The client jar will can then be found at kudu-client/target.

Running the Tests

The unit tests will start a master and a tablet
server using the flags file located in the src/test/resources/
directory. The tests will locate the master and tablet server
binaries by looking in ‘build/latest/bin’ from the root of
the git repository. If you have recently built the C++ code
for Kudu, those should be present already.

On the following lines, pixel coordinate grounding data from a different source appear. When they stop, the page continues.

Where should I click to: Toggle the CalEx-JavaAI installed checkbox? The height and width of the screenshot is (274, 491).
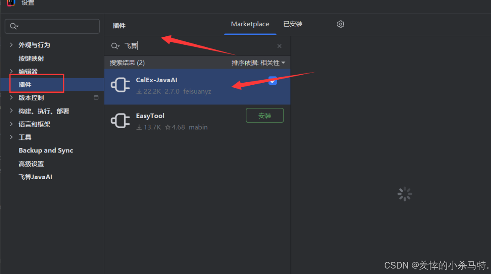pyautogui.click(x=273, y=81)
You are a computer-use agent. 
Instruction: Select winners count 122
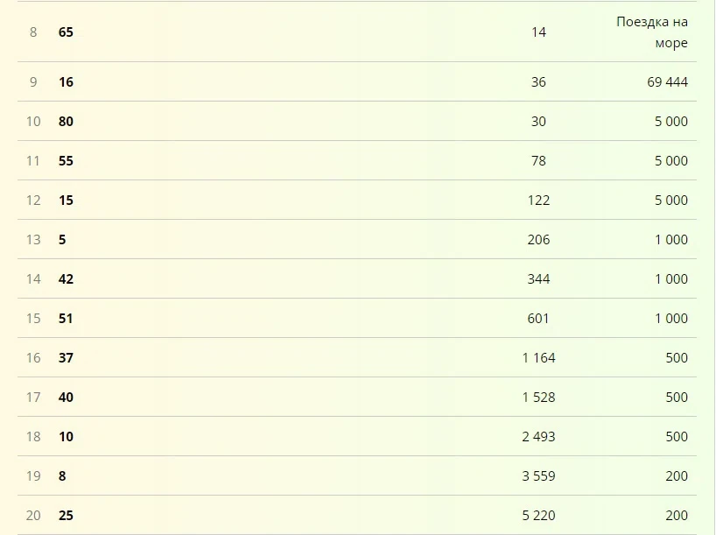click(538, 201)
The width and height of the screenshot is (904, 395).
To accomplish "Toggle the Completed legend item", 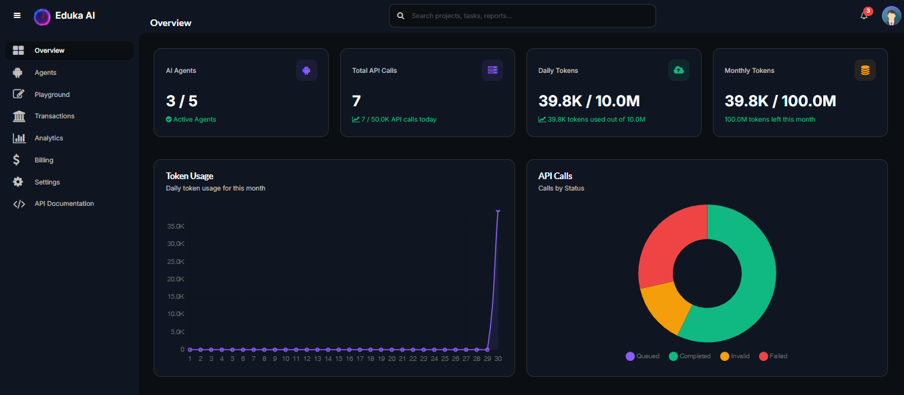I will coord(690,356).
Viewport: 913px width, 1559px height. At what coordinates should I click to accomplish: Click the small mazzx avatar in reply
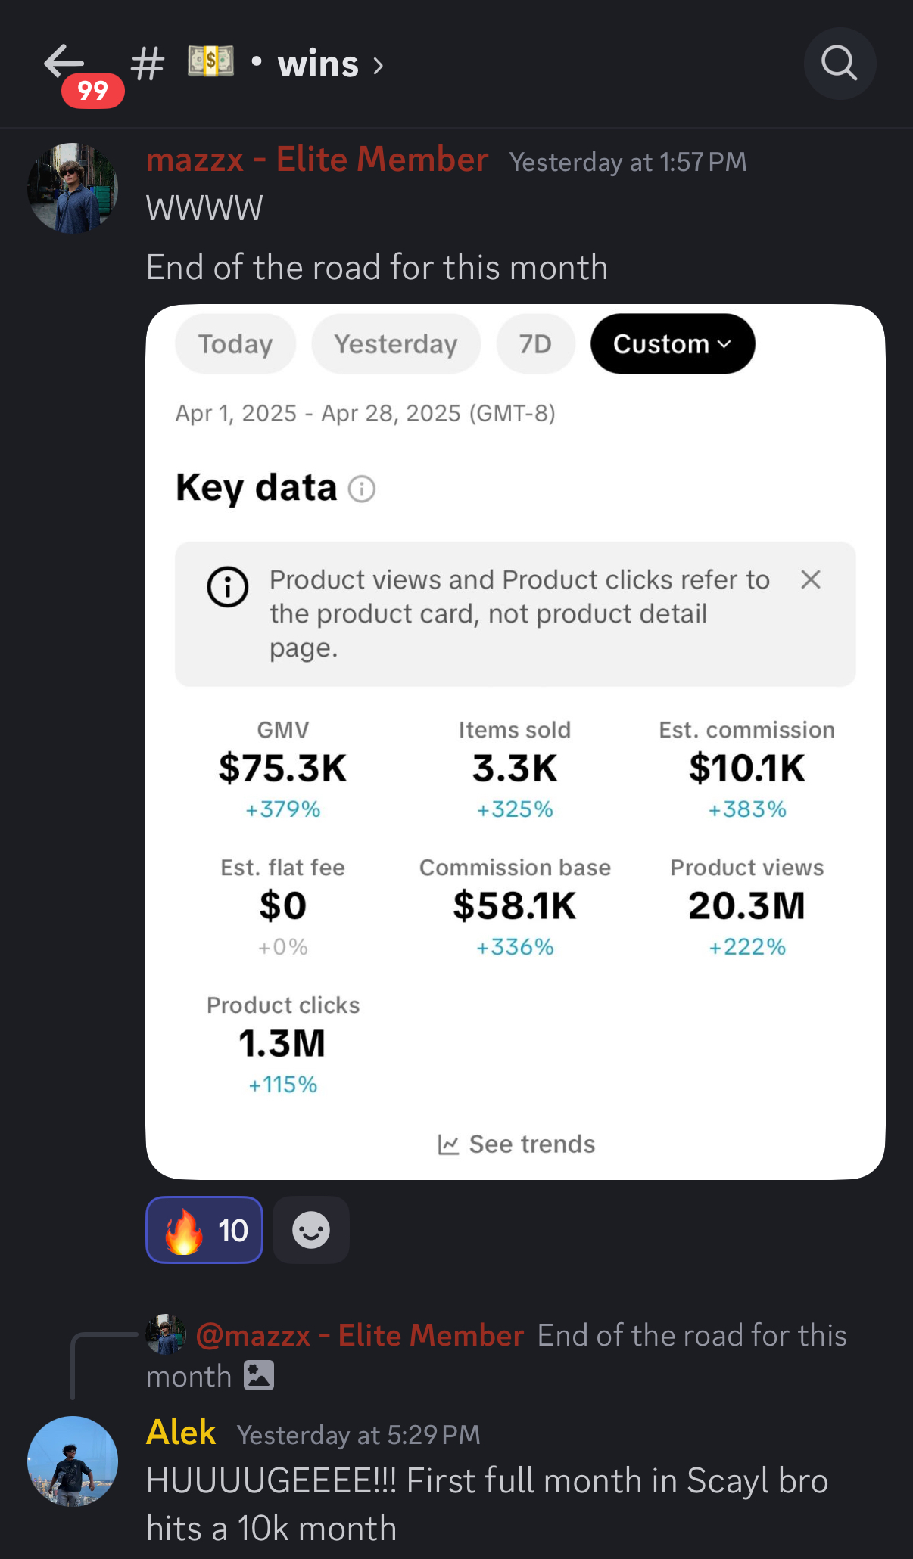click(x=166, y=1334)
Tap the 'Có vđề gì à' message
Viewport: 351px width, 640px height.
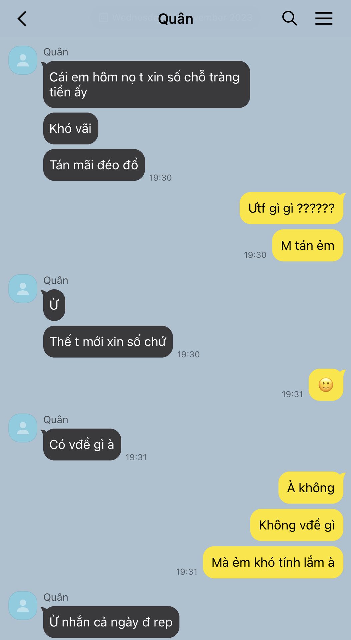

Once everything is setup correctly, run:

$ mvn test

If for some reason the binaries aren’t in the expected location
as shown above, you can pass
-DbinDir=/path/to/directory.

Integration tests, including tests which cover Hadoop integration,
may be run with:

$ mvn verify

Building the Kudu-Spark integration for Spark 2.x with Scala 2.11

The Spark integration builds for Spark 1.x and Scala 2.10 by default.
Additionally, there is a build profile available for Spark 2.x with
Scala 2.11: from the kudu-spark directory, run

$ mvn clean package -P spark2_2.11

The two artifactIds are

  1. kudu-spark_2.10 for Spark 1.x with Scala 2.10
  2. kudu-spark2_2.11 for Spark 2.x with Scala 2.11

State of Eclipse integration

Maven projects can be integrated with Eclipse in one of two
ways:

  1. Import a Maven project using Eclipse’s m2e plugin.
  2. Generate Eclipse project files using maven’s
    maven-eclipse-plugin plugin.

Each approach has its own pros and cons.

m2e integration (Eclipse to Maven)

The m2e approach is generally recommended as m2e is still
under active development, unlike maven-eclipse-plugin. Much
of the complexity comes from how m2e maps maven lifecycle
phases to Eclipse build actions. The problem is that m2e
must be told what to do with each maven plugin, and this
information is either conveyed through explicit mapping
metadata found in pom.xml, or in an m2e “extension”. m2e
ships with extensions for some of the common maven plugins,
but not for maven-antrun-plugin or maven-protoc-plugin. The
explicit metadata mapping found in kudu-client/pom.xml has
placated m2e in both cases (in Eclipse see
kudu-client->Properties->Maven->Lifecycle Mapping).
Nevertheless, maven-protoc-plugin isn’t being run correctly.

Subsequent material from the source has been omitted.